- Your objective -
Copy, from the entries below, each line where the word "computer" can be found.
Extracted entries below:
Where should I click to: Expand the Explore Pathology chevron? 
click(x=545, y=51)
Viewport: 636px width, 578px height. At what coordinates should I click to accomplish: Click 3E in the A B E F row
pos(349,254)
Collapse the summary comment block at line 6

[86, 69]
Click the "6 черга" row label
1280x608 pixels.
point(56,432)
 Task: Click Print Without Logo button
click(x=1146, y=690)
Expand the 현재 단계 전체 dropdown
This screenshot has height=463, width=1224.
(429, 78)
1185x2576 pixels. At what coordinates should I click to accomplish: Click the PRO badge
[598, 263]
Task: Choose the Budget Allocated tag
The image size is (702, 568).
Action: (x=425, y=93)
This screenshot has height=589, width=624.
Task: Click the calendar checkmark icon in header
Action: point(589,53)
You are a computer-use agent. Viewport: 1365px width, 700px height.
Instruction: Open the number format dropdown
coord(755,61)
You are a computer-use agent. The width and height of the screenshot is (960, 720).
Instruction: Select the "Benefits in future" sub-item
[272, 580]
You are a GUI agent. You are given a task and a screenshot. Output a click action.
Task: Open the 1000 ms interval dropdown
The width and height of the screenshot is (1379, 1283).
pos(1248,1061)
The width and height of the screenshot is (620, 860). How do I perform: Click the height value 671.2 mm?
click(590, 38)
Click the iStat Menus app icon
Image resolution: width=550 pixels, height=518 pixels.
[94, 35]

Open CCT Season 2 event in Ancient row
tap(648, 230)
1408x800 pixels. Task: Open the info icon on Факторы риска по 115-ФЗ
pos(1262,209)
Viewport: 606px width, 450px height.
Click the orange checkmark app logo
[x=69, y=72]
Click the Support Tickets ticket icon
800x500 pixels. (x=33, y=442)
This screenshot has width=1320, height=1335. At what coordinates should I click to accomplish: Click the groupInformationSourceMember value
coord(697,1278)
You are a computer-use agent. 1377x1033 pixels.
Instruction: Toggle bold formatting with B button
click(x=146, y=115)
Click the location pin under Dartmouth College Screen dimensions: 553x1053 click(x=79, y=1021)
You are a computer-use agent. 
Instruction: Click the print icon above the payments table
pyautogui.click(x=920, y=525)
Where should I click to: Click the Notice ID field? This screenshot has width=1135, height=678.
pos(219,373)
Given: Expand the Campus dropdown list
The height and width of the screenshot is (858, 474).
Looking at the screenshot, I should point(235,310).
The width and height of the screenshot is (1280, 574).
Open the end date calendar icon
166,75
End of Extracted entries.
- Answer space -
You are a computer-use agent. Viewport: 1365px width, 700px height.
You are a computer-use agent. The width and height of the screenshot is (960, 720).
You are a computer-use agent. 1377x1033 pixels.
You are a computer-use agent. 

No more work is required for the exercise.